■ Die „Wahrheit“ reizt zum Widerspruch
: „Bekennen“ ist wertfrei

betr.: „der homosexuelle mann …“, taz vom 14. 5. 02

Mit Bemerkungen wie „Hey, ich bin’s, euer Schwuli“ zieht Elmar Kraushaar längst überfällige Initiativen noch nicht geouteter Prominenter in den Schmutz. Wer Eigenschaften seiner Person offenbart, schafft Klarheit und kanalisiert Energien, die ansonsten beim Verheimlichen und Unterdrücken verbraucht werden. Schwule und Lesben, die an die breite Öffentlichkeit treten, um zu ihrer sexuellen Orientierung zu stehen, verdienen mindestens Respekt für ihre Zivilcourage.

Warum sollte man nicht auf Eigenschaften hinweisen dürfen, die nicht mehr negativ besetzt sind? Werden verstaubte Klischees nicht auch dadurch beseitigt, dass Menschen, die nicht offensichtlich und augenscheinlich einer Minderheit zuzuordnen sind, sich zu ihr bekennen? Ob es sich um eine andere Religion oder um eine andere sexuelle Orientierung handelt, ist zunächst einmal einerlei. Relevant ist aber, dass es um Minderheiten geht. Wer dem Mainstream entspricht, braucht in der Tat nicht extra darauf hinzuweisen, da dies von vornherein angenommen wird.

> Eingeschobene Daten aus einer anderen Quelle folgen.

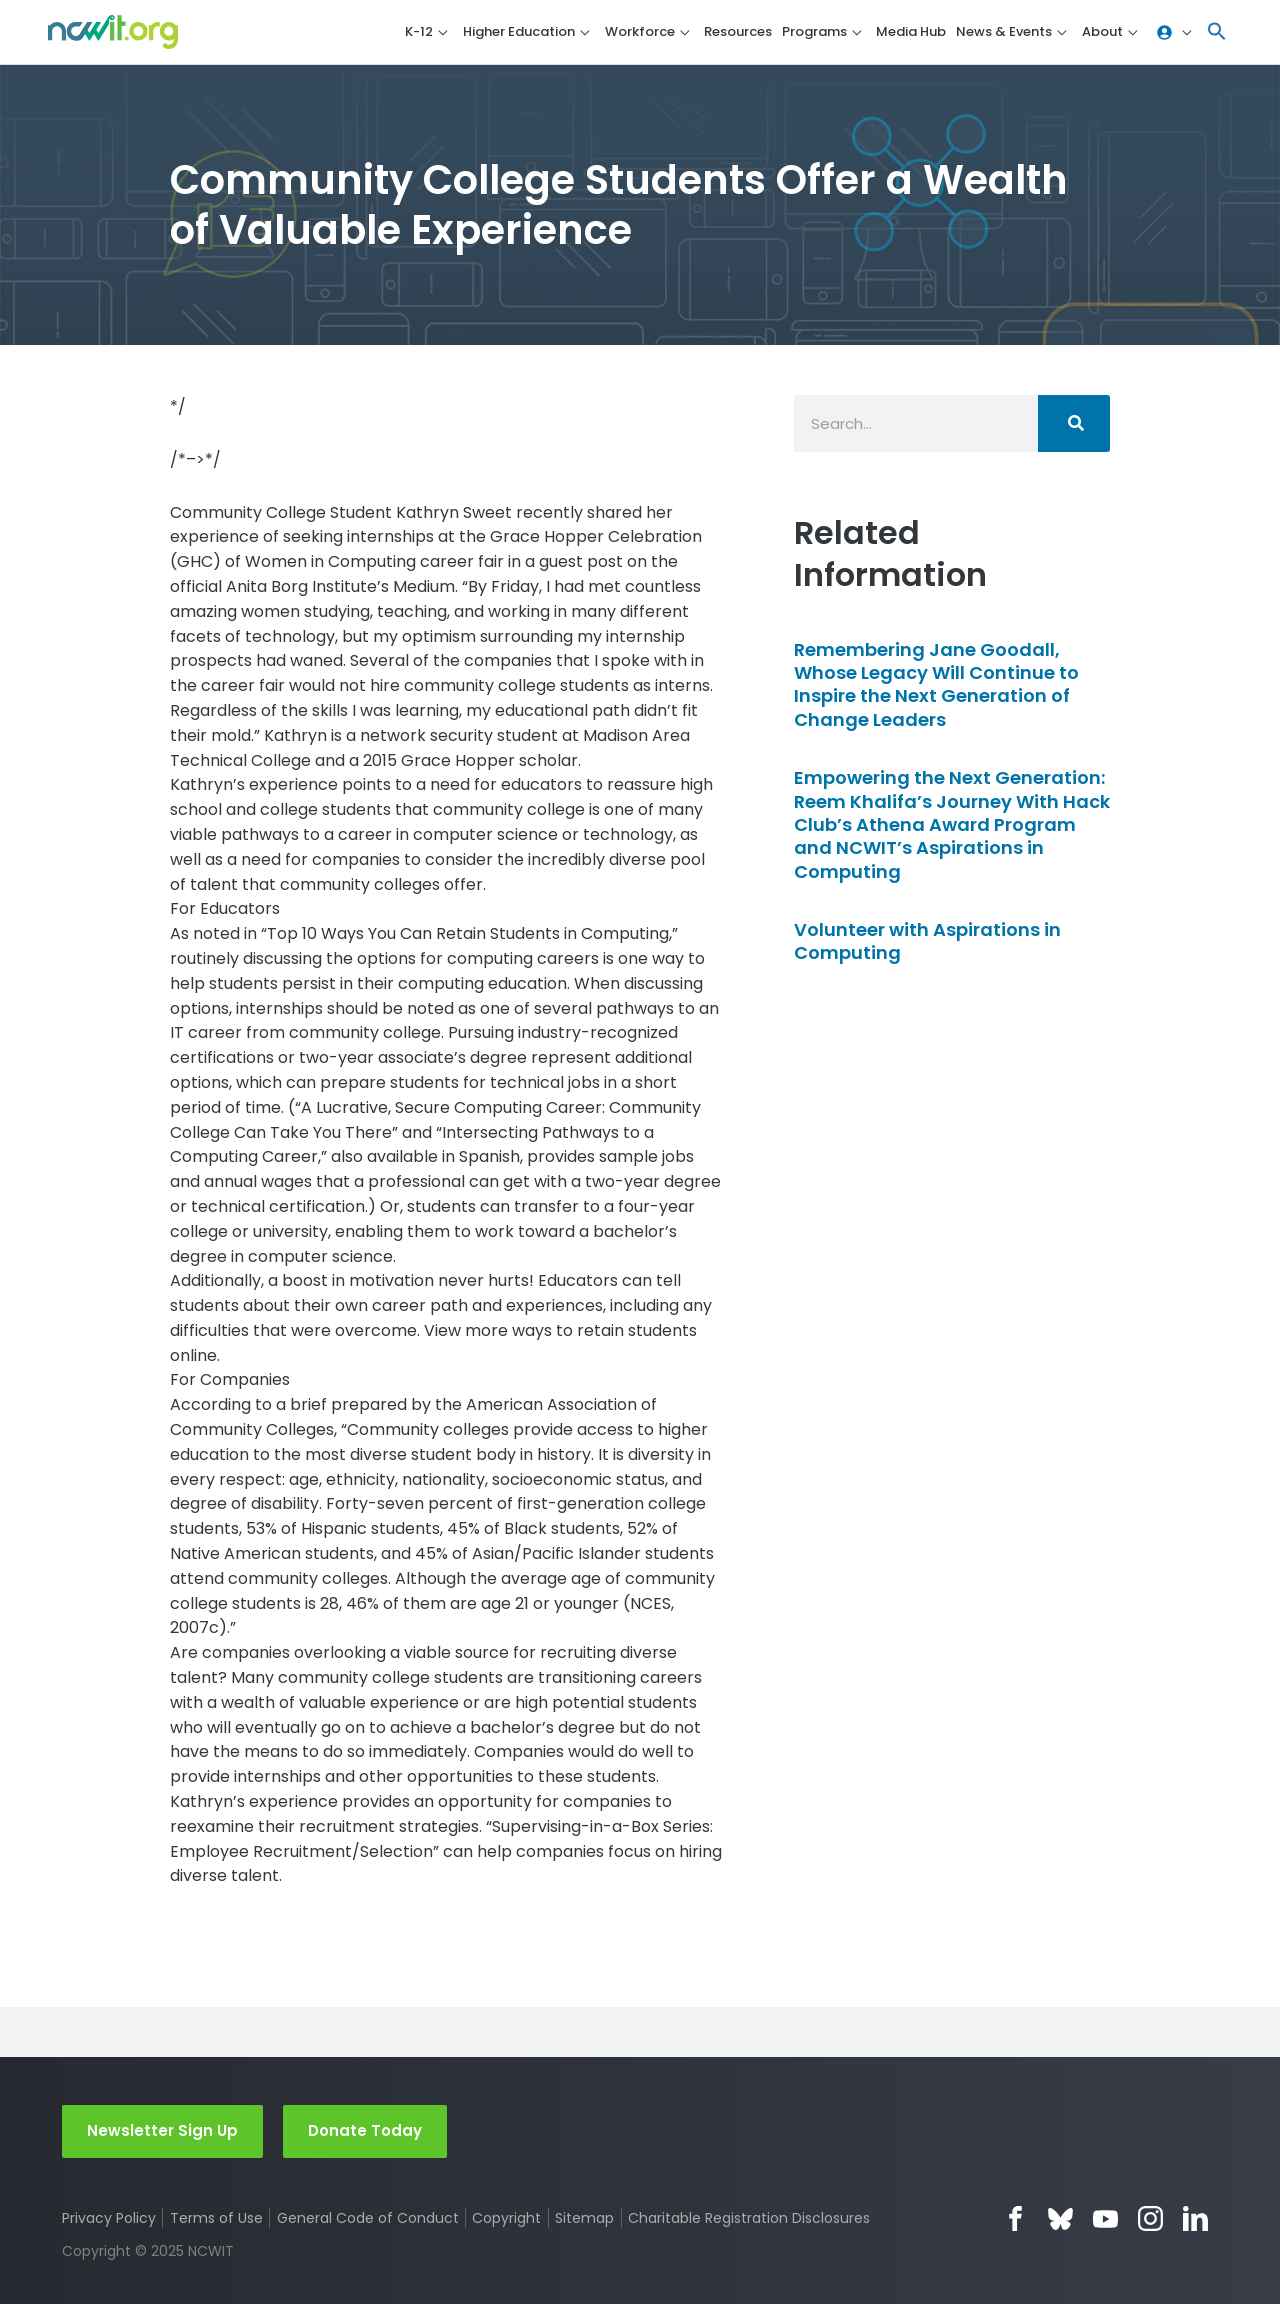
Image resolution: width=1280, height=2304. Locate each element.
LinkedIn (1195, 2218)
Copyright (506, 2218)
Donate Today (365, 2130)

Für sehr bedenklich halte ich es, wenn Elmar Kraushaar in diesem Zusammenhang von Schuld spricht. Allein die Sprache des Autors weist bereits auf eine eigene negative Grundhaltung im Verständnis von Minderheiten hin. Das Wertvollste einer Gay Community ist doch die Anzahl der Menschen, die ins Licht treten, um für sich und für andere Solidarität aufzubauen. Mir sind keine Beispiele bekannt, wie es durch Schweigen und Verheimlichen zu Solidarität kommen kann. Im Grunde kann man doch nur hoffen, dass der Schritt von Klaus Wowereit Schule machen wird.

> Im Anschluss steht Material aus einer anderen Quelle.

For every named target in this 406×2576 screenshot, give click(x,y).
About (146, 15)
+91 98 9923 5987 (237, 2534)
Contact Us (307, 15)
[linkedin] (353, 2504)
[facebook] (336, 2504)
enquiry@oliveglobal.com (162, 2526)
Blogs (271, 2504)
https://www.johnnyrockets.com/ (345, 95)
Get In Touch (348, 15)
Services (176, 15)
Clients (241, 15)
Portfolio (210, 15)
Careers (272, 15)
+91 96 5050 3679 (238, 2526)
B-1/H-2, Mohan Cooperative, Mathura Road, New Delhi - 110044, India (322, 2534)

BORIS FIEDLER, Dietzenbach

Dass sich Elmar Kraushaar über den Begriff des „Sich-Bekennens“ im Zusammenhang mit Homosexualität ärgert, erstaunt mich. „Sich bekennen“ bedeutet doch nichts anderes, als die Öffentlichkeit von etwas in Kenntnis zu setzen, das nicht als Selbstverständlichkeit wahrgenommen wird. „Bekennen“ ist in diesem Zusammenhang völlig wertfrei und hat zunächst einmal nichts mit Schuldeingeständnis zu tun – dieses wird von hetero- wie homosexuellen JournalistInnen erst hineininterpretiert.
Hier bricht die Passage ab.